By Rui Wang
If someone asked you whether you prefer short trips over the long trips, your answer may be an instant ‘yes’. The reason is that the transportation is usually driven by other objectives such as going to work, meeting with friends, or shopping. As a result, you want to minimize your travel time to achieve these objectives.
However, in the case of biking or hiking, you may prefer a longer route . In such cases, your objective is to ‘exercise’, and thus the process of traveling serves a purpose. You may prefer a 30 minute route to a 15 minute one for the extra calories burnt. Therefore, travel time is no longer merely a cost, but has its own added value.
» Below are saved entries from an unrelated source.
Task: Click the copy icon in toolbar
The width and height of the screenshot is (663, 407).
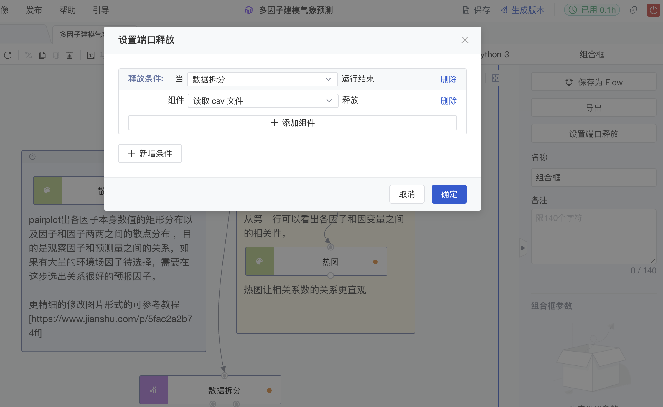Action: pyautogui.click(x=42, y=55)
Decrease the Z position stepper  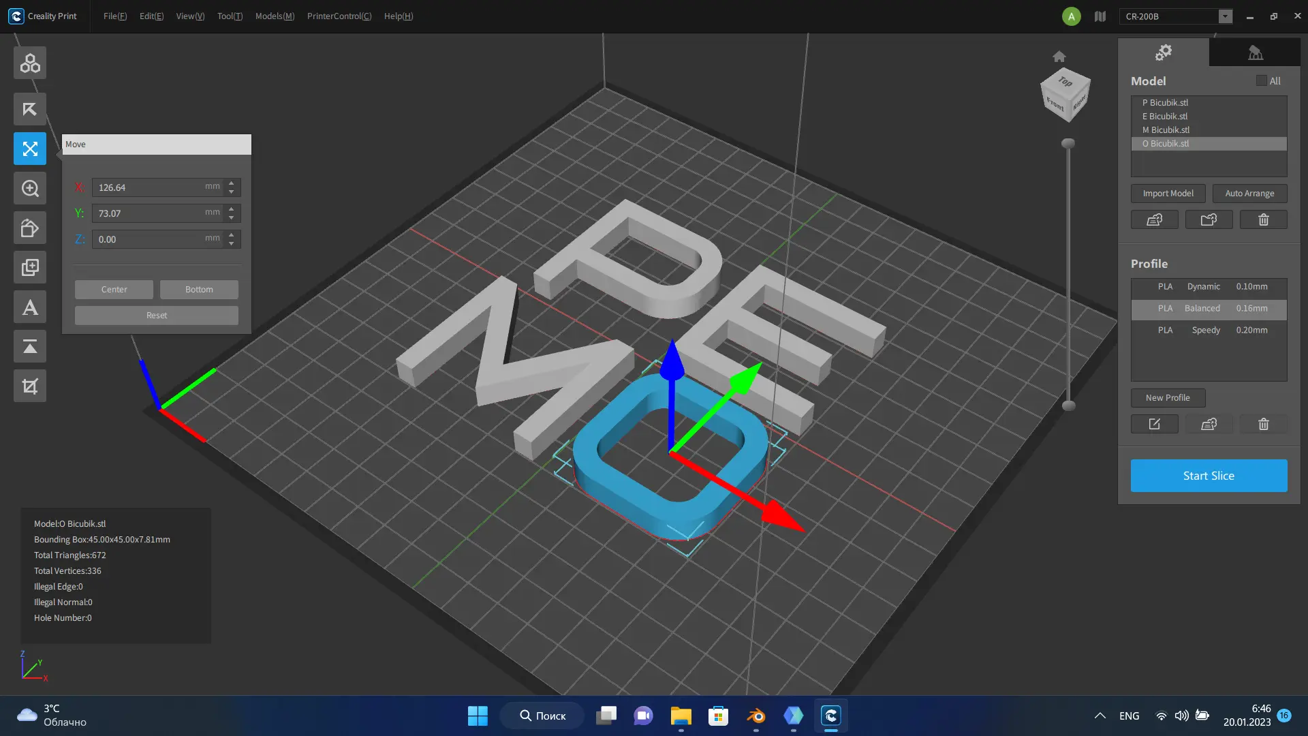point(232,243)
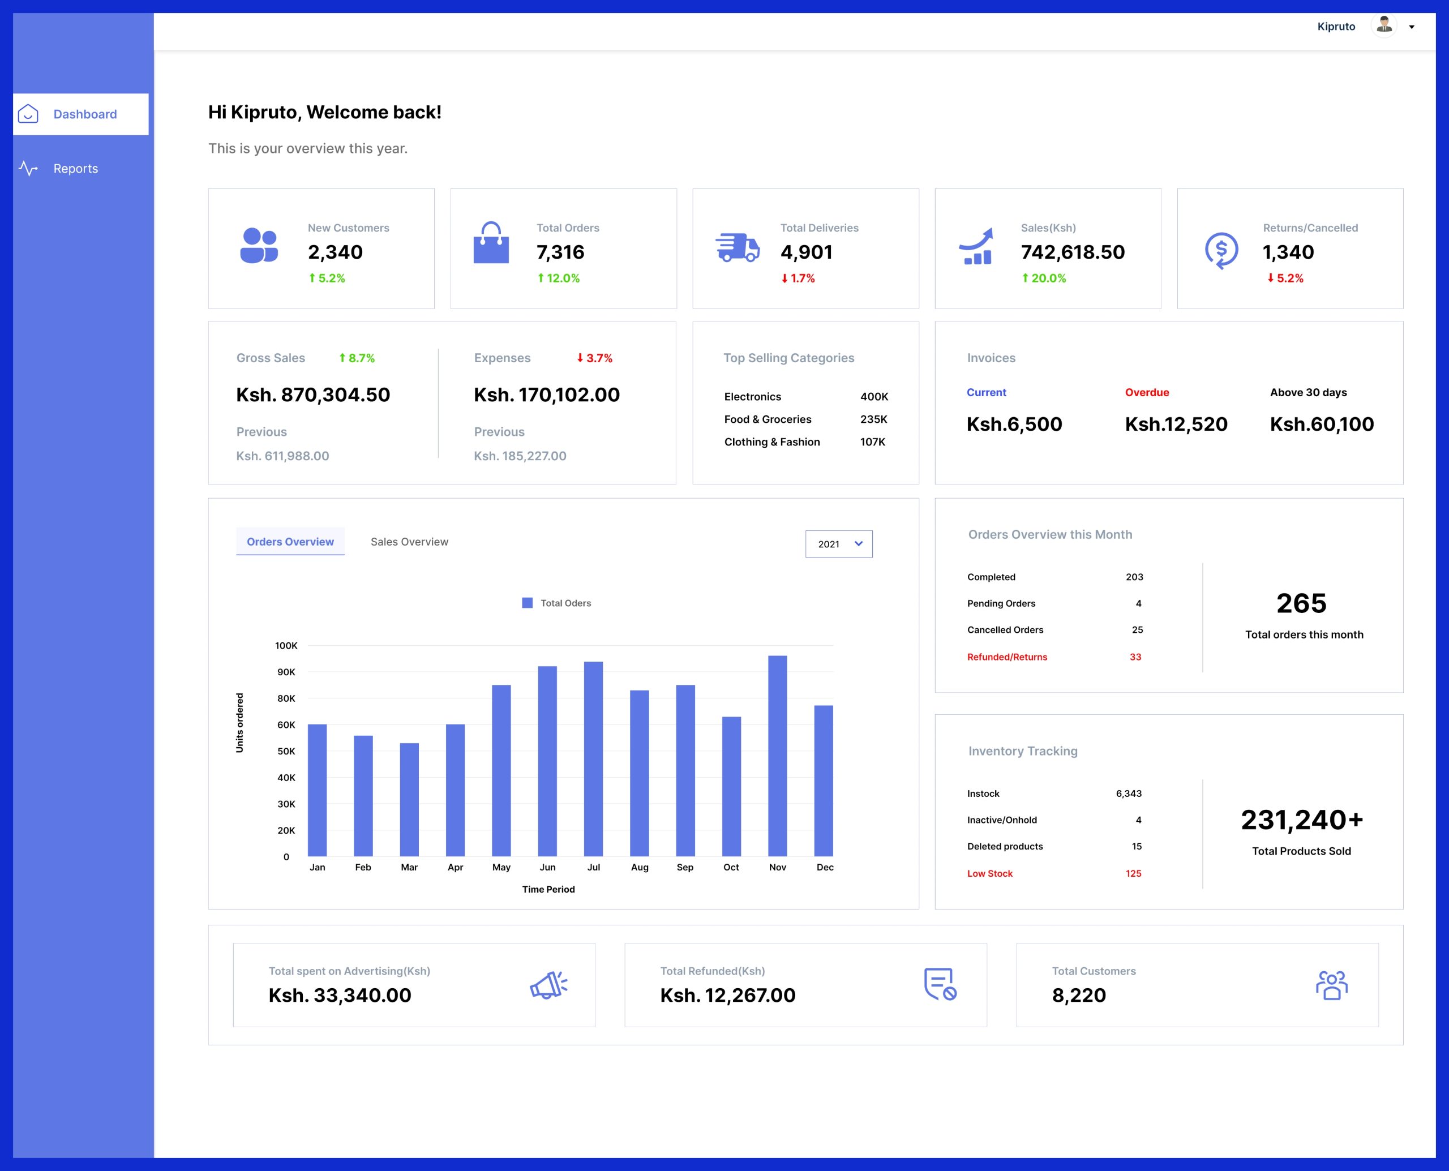Click the Returns/Cancelled dollar refund icon
The image size is (1449, 1171).
pyautogui.click(x=1221, y=250)
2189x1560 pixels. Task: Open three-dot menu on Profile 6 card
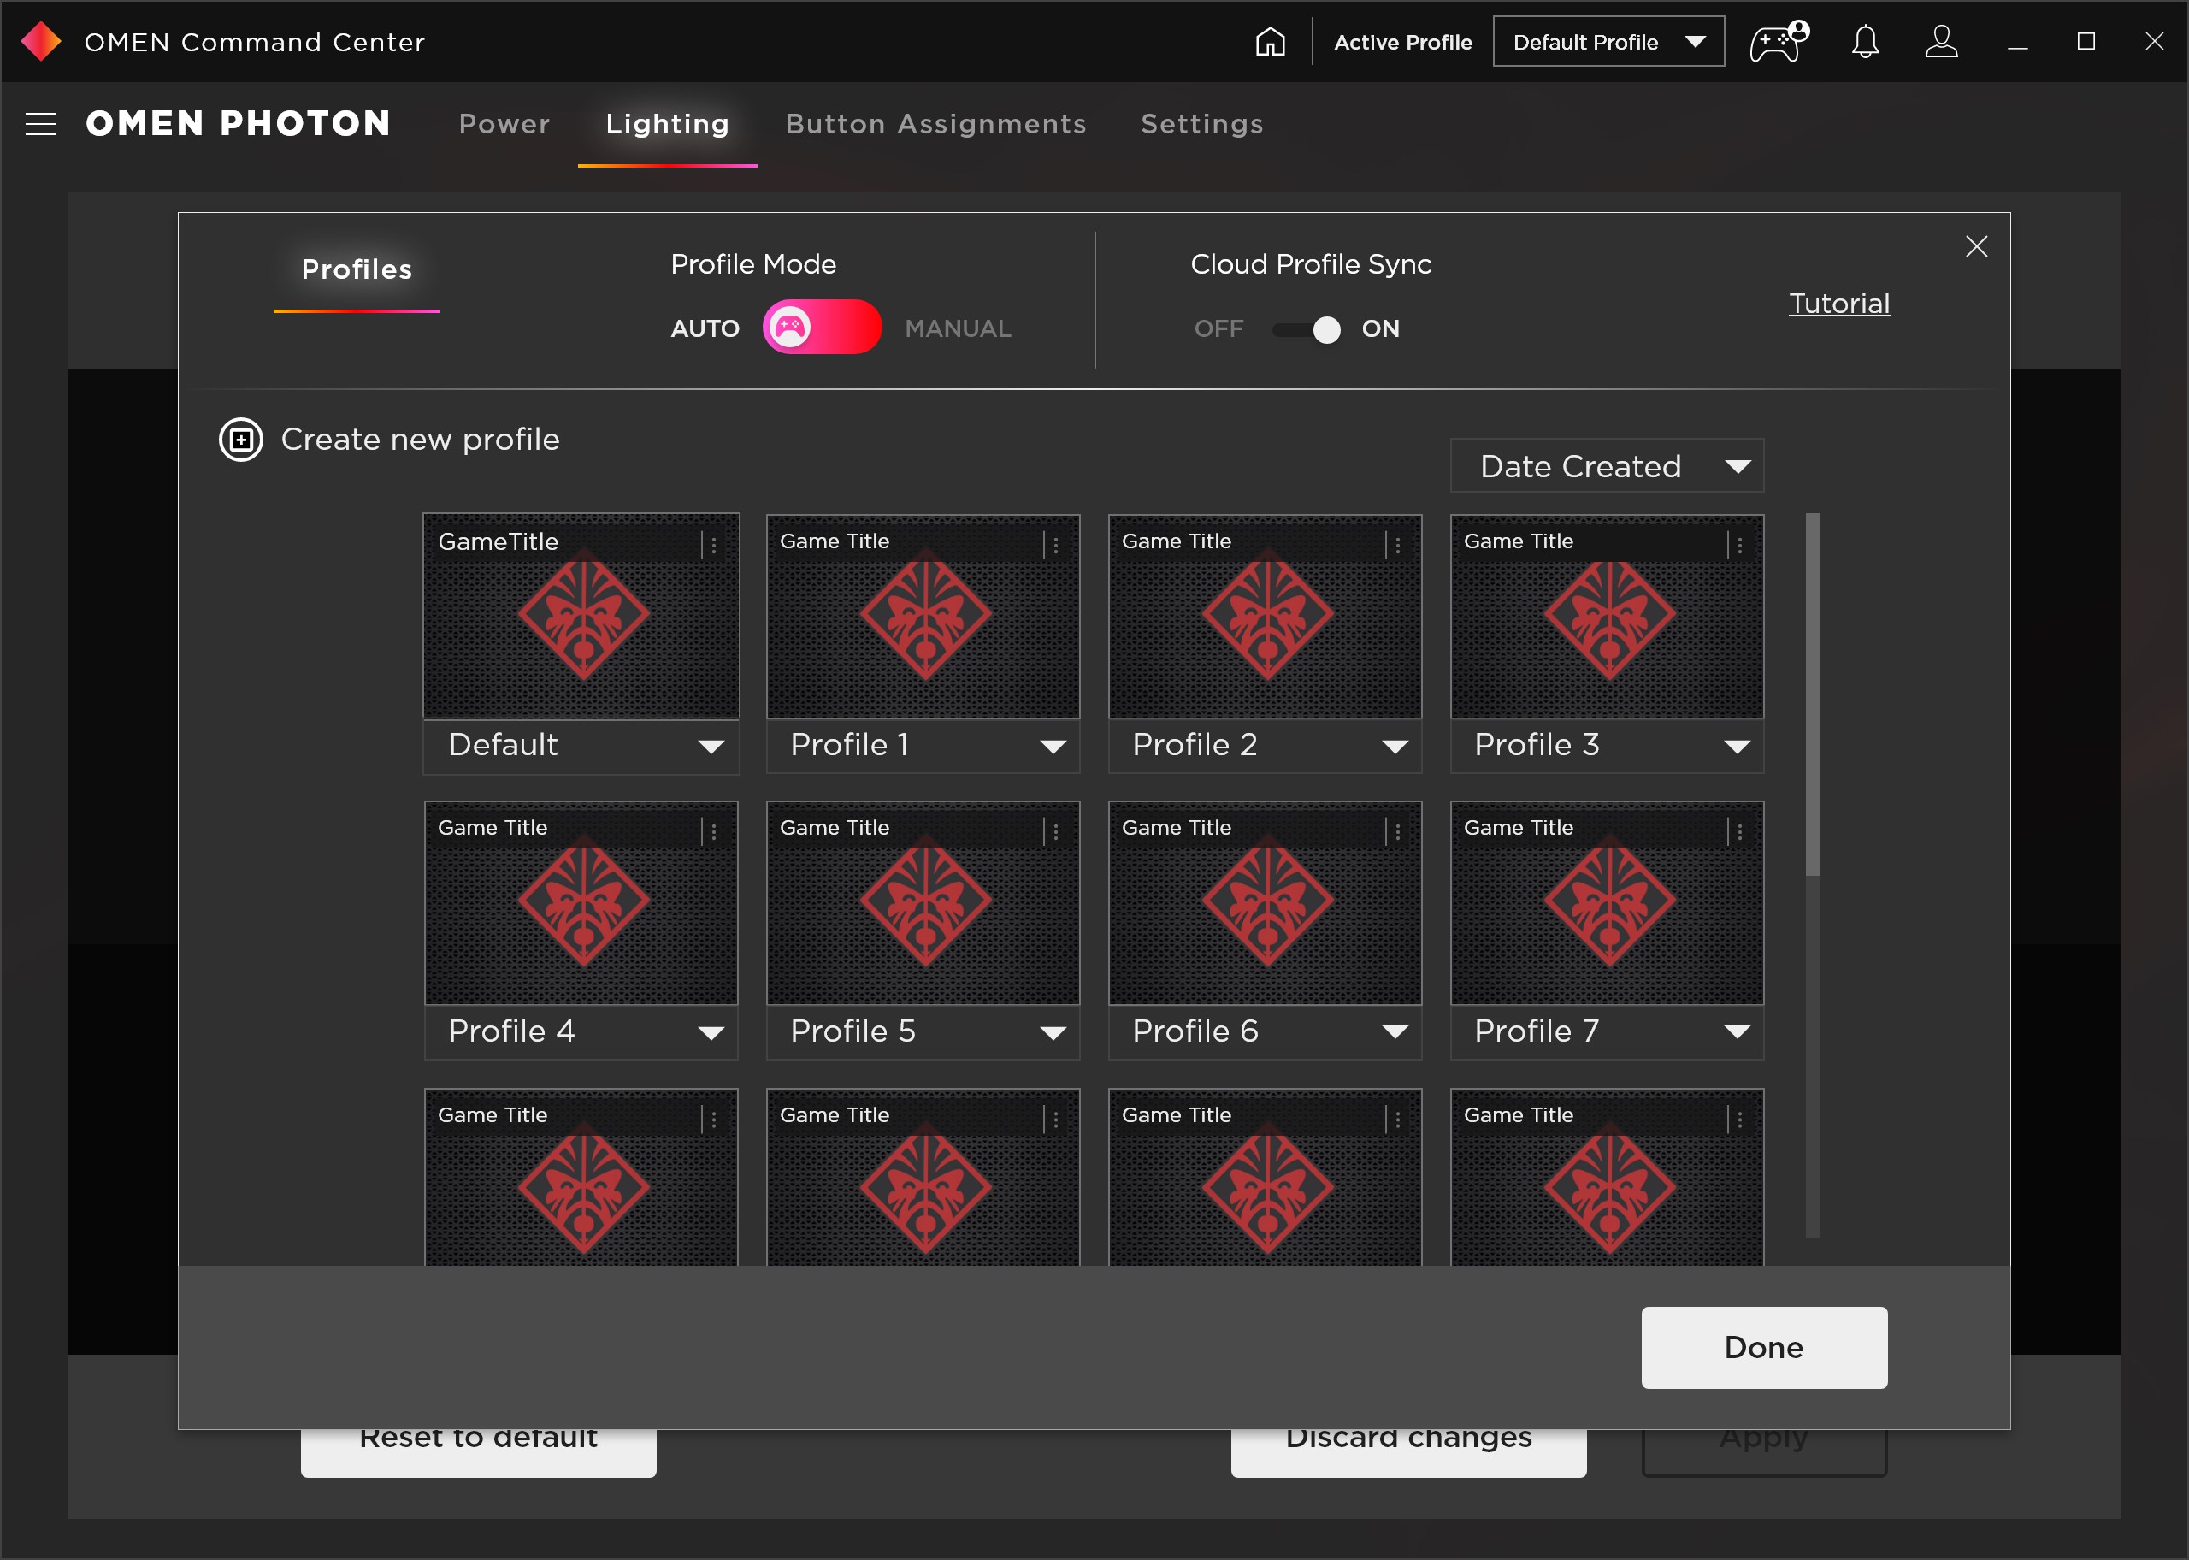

The added value of travel time does not limit to transportation modes that involve ‘exercise’ such as walking or biking. Researchers also found that in commuting processes such as rail transportation, travelers sometimes prefer longer trips because of the extra ‘productivity’ can be gained during the trip. Thus, by taking a longer rail trip, you have a better chance of sitting down and getting some work done. The longer travel time and the higher level of comfort in the train allow passengers to utilize the travel time through ‘multitasking’.
With the development of technology, especially the broader availability of Wi-Fi, multitasking during traveling becomes increasingly popular. And thus, traveling can be more than just some boring waiting time, but the time you can utilize to gain extra value.